--- Begin DOCUMENT SEGMENT ---
Please read ron's answer! I went out on a limb writing this, and while there's probably no fault in my logic itself, it's worth remembering that chemistry is fundamentally an experimental science.

A lot of chemistry is concerned with rationalising experimental data, and developing models with predictive power that we can apply to other unknown reactions. In the absence of experimental data, it is often possible to come up factors supporting "X > Y" as well as factors supporting "Y > X". A priori, it is impossible to tell which factor dominates. You can already see in the comments on this answer that there are multiple factors that must be considered in this question.

Often chemists have an intuition as to which factor is more important, but the final word will always come from experiments. ron's answer which describes the observed regioselectivity in protonation of phenylacetylene is therefore superior.

(Note that I consider computational calculations to be experimental data as well.)

Let's call the carbocations A and B because typing "the first carbocation" gets quite tiring (it has absolutely nothing to do with the fact that I'm lazy).

So in both carbocations, the positively charged carbon is $\text{sp}$-hybridised (this allows the vacant orbital to be a $\text{p}$ orbital, which is higher in energy and therefore lowers the total energy of the system). The thing about $\text{sp}$-hybridised carbons is that the remaining two $\text{p}$ orbitals are mutually perpendicular, or orthogonal, to each other.
--- End DOCUMENT SEGMENT ---
--- Begin DATA SHOWN ---
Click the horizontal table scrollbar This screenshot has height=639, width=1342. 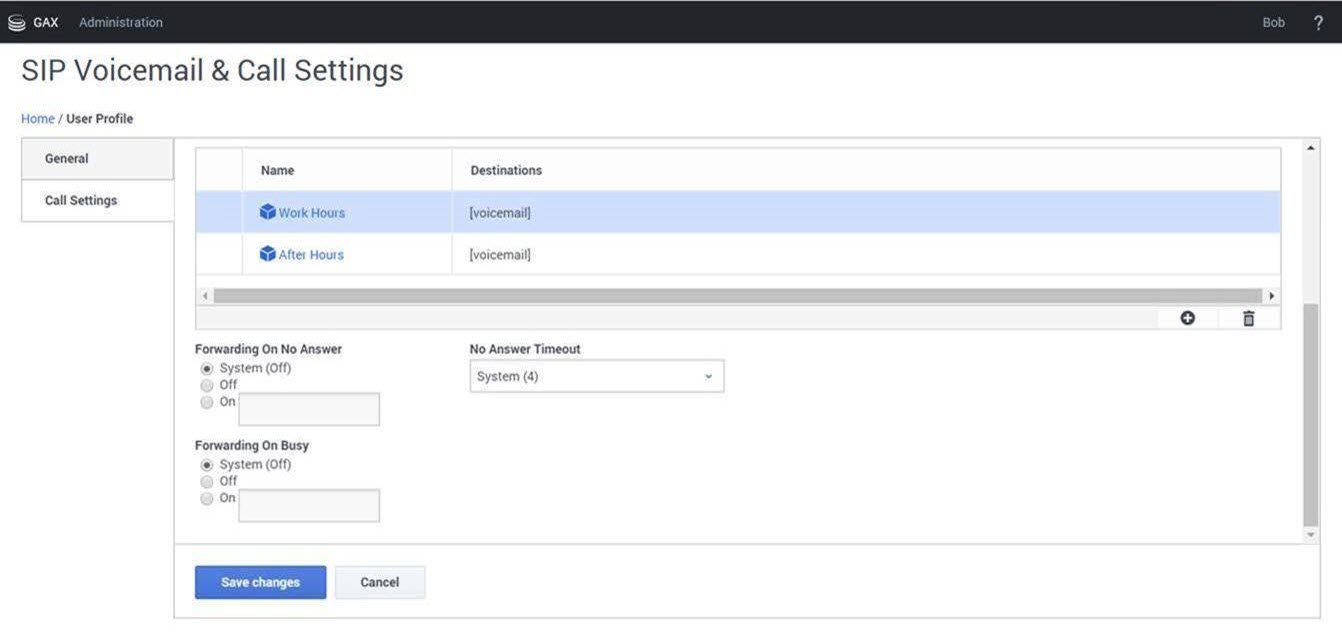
--- End DATA SHOWN ---
- WHAT TO DO
Summarize the forum answer on carbocations in three sentences.

- FULL ANSWER
The author urges readers to consult ron's answer, stressing that chemistry is fundamentally experimental and that, without data, factors can often be found supporting either ordering, with no way to tell a priori which dominates. Because experiments, including computational calculations, have the final word, ron's answer describing the observed regioselectivity in the protonation of phenylacetylene is called superior. Labeling the two carbocations A and B, the author notes that in both the positively charged carbon is sp-hybridized, leaving a vacant p orbital and two remaining p orbitals that are mutually perpendicular.